→ **Work to be completed**
Copy out the stretch of the data from the line containing "Open the Filter by dropdown chevron" through the line containing "coord(90,162)", word for word.

→ **Material**
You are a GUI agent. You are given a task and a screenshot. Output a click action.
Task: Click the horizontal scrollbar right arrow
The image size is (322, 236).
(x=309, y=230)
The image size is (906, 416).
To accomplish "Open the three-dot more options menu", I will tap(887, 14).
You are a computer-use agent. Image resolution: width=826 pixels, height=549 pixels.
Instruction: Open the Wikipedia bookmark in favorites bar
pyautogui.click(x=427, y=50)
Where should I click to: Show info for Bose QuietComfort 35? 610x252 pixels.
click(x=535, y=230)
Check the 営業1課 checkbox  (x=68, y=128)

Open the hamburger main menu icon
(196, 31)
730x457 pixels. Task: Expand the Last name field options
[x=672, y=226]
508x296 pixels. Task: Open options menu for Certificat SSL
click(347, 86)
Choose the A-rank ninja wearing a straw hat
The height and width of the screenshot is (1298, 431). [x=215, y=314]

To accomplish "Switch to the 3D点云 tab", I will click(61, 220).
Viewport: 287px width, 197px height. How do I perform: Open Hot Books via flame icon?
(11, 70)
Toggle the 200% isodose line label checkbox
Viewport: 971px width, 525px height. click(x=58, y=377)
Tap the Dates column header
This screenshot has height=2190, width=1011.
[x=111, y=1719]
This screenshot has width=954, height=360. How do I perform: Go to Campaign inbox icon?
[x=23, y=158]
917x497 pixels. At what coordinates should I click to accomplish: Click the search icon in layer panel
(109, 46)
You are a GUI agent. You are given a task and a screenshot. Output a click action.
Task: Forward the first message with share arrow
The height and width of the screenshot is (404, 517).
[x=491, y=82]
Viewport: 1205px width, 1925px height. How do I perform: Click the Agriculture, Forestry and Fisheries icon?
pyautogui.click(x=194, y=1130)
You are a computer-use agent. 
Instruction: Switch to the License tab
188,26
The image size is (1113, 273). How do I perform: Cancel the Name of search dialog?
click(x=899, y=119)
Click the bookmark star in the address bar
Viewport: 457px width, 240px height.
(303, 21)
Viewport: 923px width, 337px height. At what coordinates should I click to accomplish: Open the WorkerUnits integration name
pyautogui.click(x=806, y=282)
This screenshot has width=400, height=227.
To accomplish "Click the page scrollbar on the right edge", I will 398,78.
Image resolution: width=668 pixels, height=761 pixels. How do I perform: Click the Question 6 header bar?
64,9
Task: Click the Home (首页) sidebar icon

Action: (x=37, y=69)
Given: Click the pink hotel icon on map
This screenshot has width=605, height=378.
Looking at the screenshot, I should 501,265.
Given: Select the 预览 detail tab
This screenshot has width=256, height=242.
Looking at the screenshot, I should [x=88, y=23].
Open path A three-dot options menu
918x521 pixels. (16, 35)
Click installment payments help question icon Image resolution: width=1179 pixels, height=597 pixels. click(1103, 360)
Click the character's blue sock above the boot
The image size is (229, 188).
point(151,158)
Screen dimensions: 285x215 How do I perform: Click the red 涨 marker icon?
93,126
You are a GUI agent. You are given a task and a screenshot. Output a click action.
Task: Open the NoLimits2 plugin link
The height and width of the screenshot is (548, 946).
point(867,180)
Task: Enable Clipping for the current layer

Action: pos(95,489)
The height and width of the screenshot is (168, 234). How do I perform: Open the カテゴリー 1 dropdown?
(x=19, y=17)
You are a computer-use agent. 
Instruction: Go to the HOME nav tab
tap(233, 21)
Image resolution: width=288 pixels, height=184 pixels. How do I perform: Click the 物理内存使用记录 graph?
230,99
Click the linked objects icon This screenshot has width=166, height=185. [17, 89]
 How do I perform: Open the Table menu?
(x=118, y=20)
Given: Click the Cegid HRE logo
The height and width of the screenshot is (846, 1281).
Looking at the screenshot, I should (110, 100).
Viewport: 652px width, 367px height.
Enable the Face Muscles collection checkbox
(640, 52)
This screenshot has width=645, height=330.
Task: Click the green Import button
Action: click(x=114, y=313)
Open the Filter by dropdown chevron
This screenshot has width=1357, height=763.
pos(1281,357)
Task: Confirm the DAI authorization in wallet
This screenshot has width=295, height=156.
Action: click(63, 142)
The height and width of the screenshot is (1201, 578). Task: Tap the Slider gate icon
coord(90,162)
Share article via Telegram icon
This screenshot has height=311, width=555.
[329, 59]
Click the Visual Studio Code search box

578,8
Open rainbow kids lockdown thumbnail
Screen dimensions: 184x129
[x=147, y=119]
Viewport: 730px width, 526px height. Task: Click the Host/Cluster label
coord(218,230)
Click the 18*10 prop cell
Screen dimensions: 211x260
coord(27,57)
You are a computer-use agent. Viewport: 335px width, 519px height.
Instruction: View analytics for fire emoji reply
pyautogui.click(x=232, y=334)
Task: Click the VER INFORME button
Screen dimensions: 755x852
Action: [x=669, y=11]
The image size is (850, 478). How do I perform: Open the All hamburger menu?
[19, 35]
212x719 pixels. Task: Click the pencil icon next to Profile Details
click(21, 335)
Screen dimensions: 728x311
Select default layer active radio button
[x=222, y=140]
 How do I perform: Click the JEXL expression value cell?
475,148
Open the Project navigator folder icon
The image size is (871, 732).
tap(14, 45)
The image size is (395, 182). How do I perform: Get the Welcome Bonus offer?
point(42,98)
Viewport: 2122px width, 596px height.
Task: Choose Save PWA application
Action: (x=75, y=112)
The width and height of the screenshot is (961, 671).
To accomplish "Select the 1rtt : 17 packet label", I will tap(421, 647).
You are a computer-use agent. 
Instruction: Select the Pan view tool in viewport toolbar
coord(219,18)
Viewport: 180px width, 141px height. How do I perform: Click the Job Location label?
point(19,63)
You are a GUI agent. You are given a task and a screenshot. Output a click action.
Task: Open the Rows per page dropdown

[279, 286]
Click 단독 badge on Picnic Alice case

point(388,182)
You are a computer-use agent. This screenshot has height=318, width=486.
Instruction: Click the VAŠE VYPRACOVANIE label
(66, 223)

→ **Completed exercise**
Open the Filter by dropdown chevron
This screenshot has width=1357, height=763.
pos(1281,357)
Task: Confirm the DAI authorization in wallet
This screenshot has width=295, height=156.
Action: click(63, 142)
The height and width of the screenshot is (1201, 578). Task: Tap the Slider gate icon
coord(90,162)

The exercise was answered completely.